- Directed by: Jackie Oudney
- Written by: Aschlin Ditta
- Produced by: Rachel Connors Arvind Ethan David Judy Counihan Jonny Persey Aschlin Ditta Michael Riley (film producer)
- Starring: Anne-Marie Duff Hugh Bonneville Victoria Hamilton Douglas Henshall Eric Cantona Jean Dell
- Distributed by: Slingshot Productions
- Release dates: 5 December 2008 (Northern Lights Film Festival); 15 March 2009 (United Kingdom);
- Country: United Kingdom
- Language: English

= French Film =

French Film is a 2008 British comedy film directed by Jackie Oudney and starring Anne-Marie Duff, Hugh Bonneville, Victoria Hamilton, Douglas Henshall, and Eric Cantona. The film was shot in Spring 2007 at various locations around London including Waterloo station and the BFI Southbank.

==Plot==
Two relationships in North London simultaneously draw to a close. Jed, a journalist is living with his long-term girlfriend, Cheryl, with the couple regularly seeing Jed's best friend Marcus and his girlfriend, Sophie. Compared to Marcus and Sophie, Jed and Cheryl's relationship is tired and dysfunctional which Jed tries to put right by suggesting marriage. When he asks her, Cheryl turns him down because of the lack of romantic chemistry in their relationship. In the meantime, Jed is preparing to interview the pretentious French film writer/director, Thierry Grimandi. Grimandi, who lives and works on the basis that he considers himself lucky "firstly because I am French, secondly because I make movies, and thirdly because I understand love" is shown regularly to give us the benefit of his advice.

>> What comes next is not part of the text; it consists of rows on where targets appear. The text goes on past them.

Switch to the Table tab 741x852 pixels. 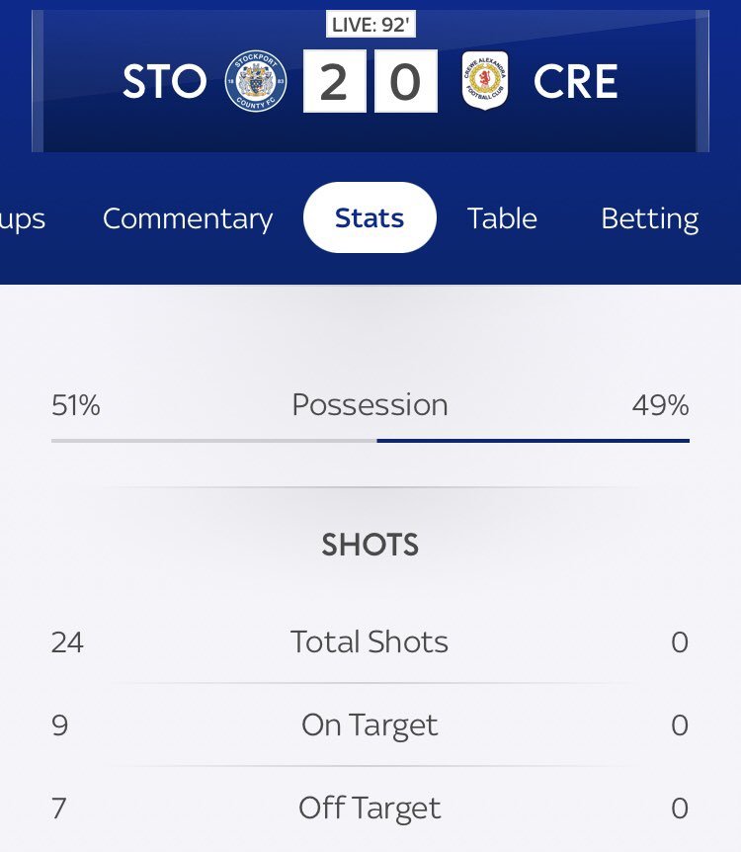tap(502, 218)
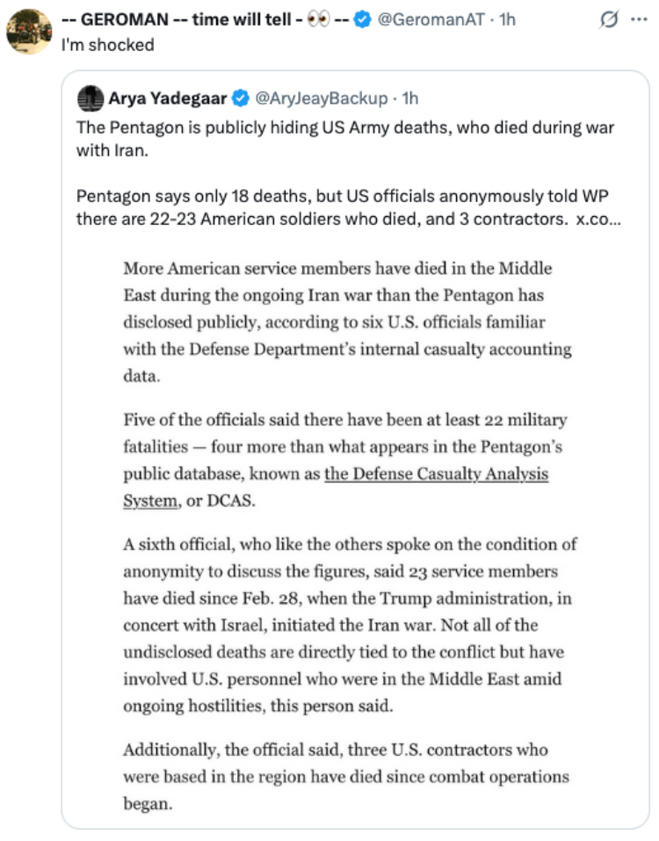Click the Grok icon next to the post

tap(609, 20)
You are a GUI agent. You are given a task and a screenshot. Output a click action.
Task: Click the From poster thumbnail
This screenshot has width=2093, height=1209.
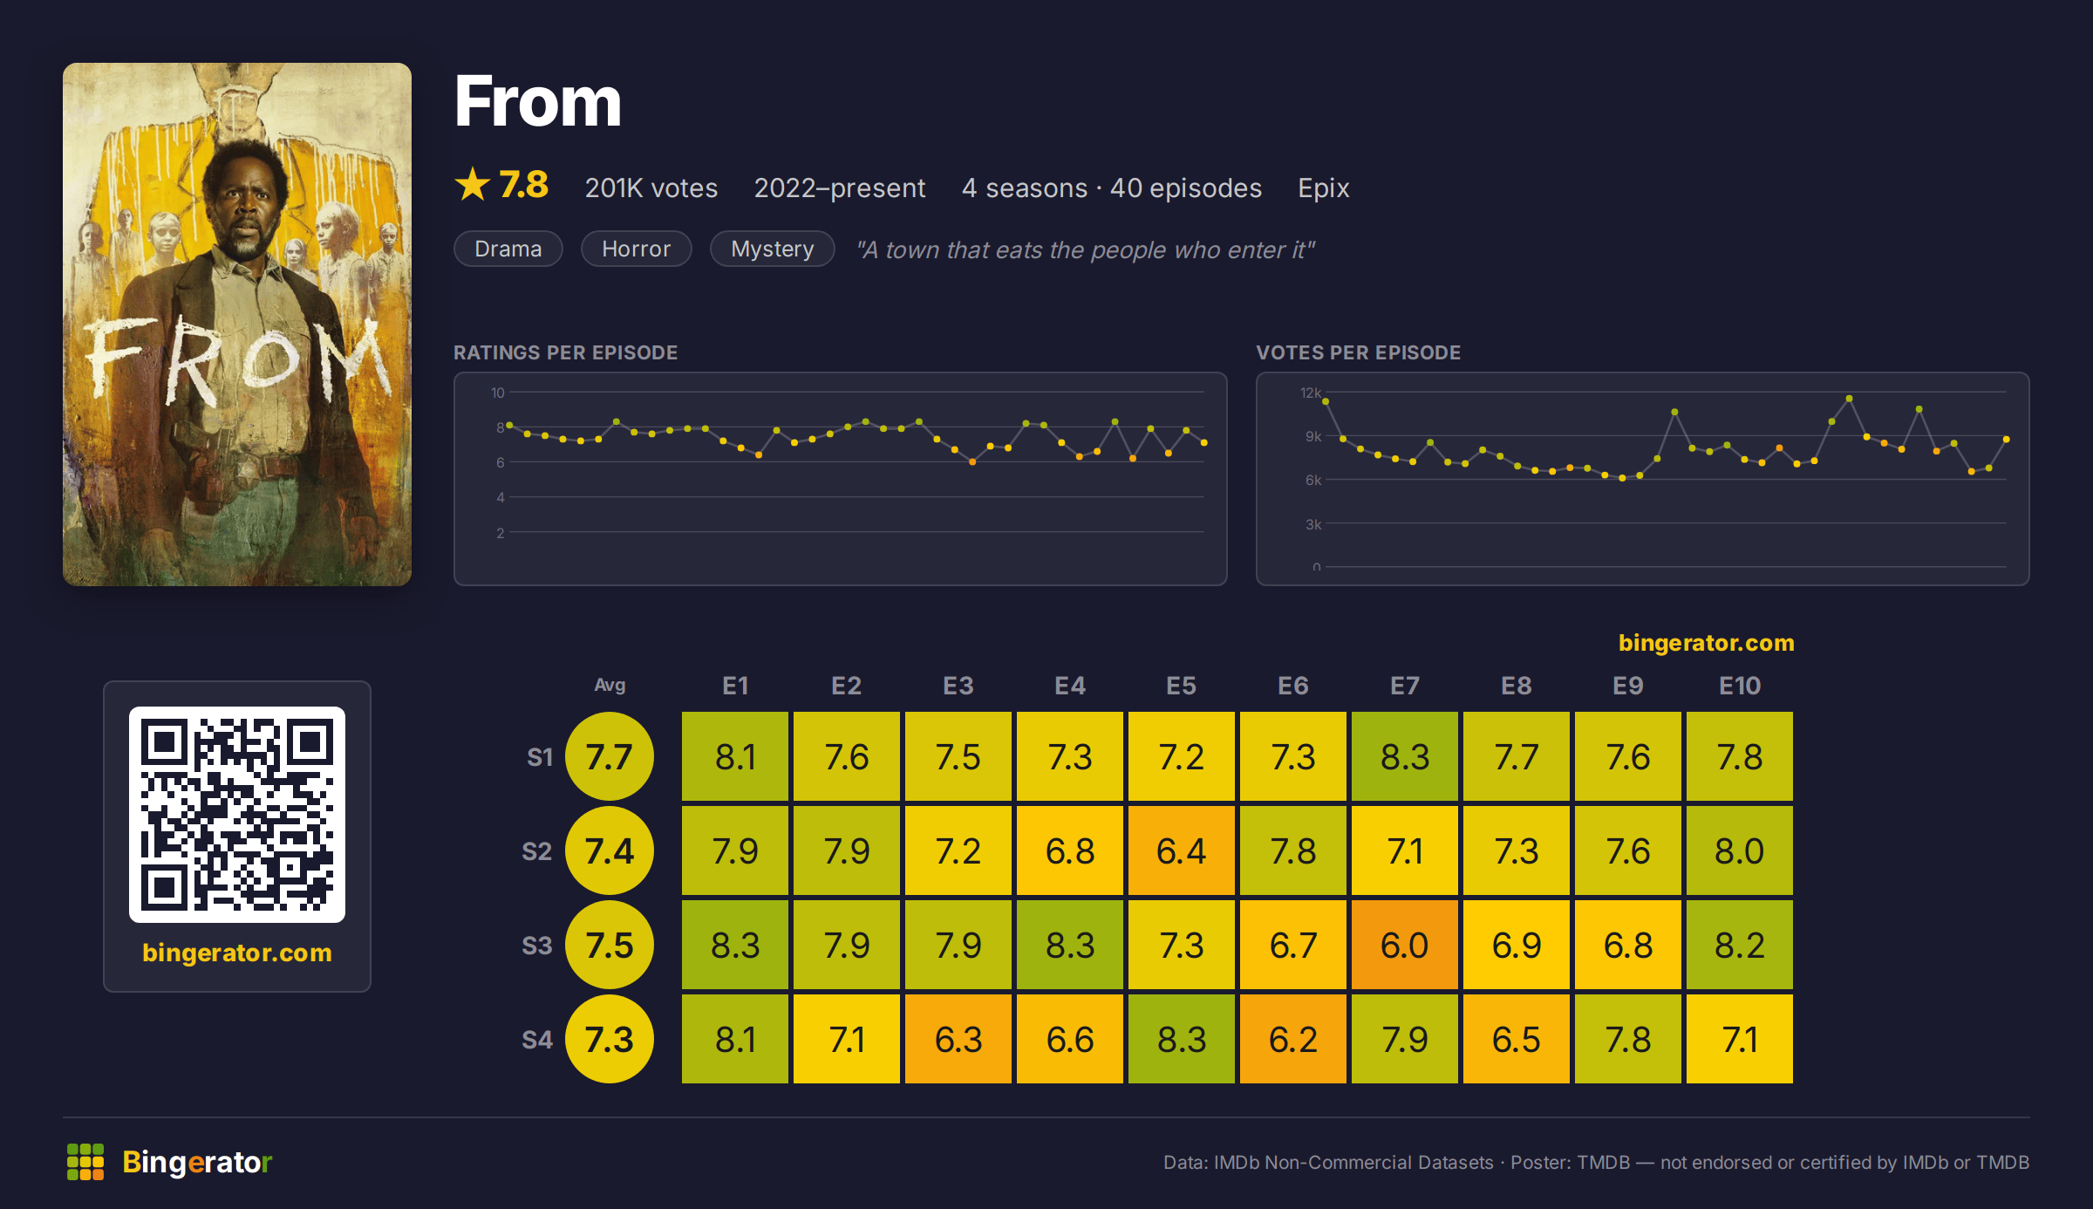click(237, 324)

Jed and Cheryl turn to a relationship counsellor but when asked if he loves Cheryl, Jed can't bring himself to say "Yes", and instead covers up by saying of course, he "loves her TO BITS". Cheryl is unimpressed as Jed cannot declare his love without adding a qualification, and as they begin to drift apart, she rediscovers the pleasures of being more independent. Jed looks to his friend, Marcus for help and for advice from Grimandi who tries to school him in the French philosophy of love. The scenes as Jed travels around London on his bicycle cleverly give the city an appearance of Paris. In the meantime, Marcus meets an old girlfriend, keen on travel, rediscovering his youth and finding that the flame between them burns as brightly as ever. He resolves to leave Sophie and go away with his old flame.

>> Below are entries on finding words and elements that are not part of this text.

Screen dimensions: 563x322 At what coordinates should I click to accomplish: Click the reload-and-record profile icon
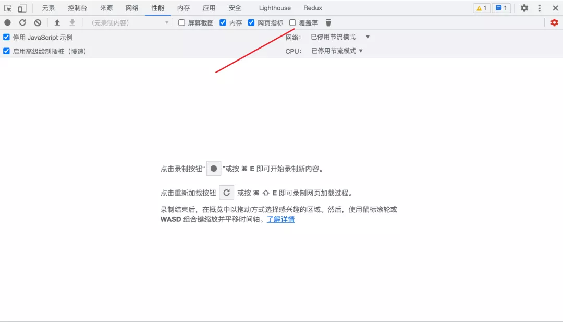tap(22, 22)

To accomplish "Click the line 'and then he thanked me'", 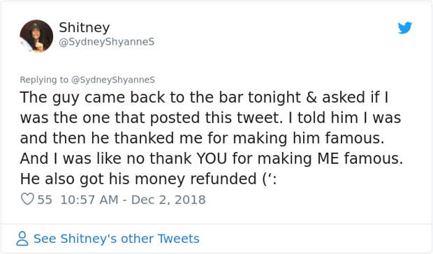I will click(x=202, y=138).

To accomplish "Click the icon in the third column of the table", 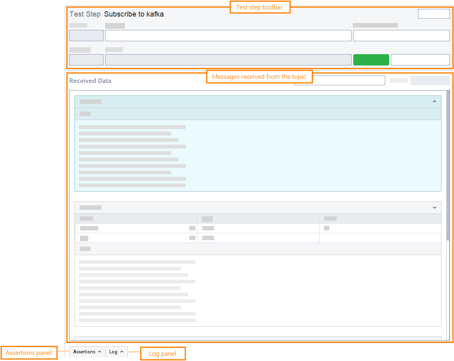I will pos(327,228).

Jed has long liked Sophie without realising that he was falling in love with her and even when Marcus and his new love leave London on the Eurostar to Paris, Jed lacks the courage to tell Sophie of his true feelings, even though she is aware of them herself. We see Jed undertaking the on-stage interview with Thierry Grimandi, for which he has been preparing and only then does he begin to understand his own feelings as he listens to the film director's pontifications. Jed rushes off to see Sophie, who greets him warmly, whilst we see Cheryl enjoying her new independence. We are left to assume that all live happily ever after.......

==Reception==
The film received an overall positive rating on the Rotten Tomatoes film review site, achieving 53% positive reviews. Reviews to the film were mixed, but many were negative. The Daily Telegraph compared the dramatic function Cantona plays in the film as a man who reveals "some hidden truths - insights and wisdom denied to most men" to a similar role in the Ken Loach film Looking for Eric released at the same time.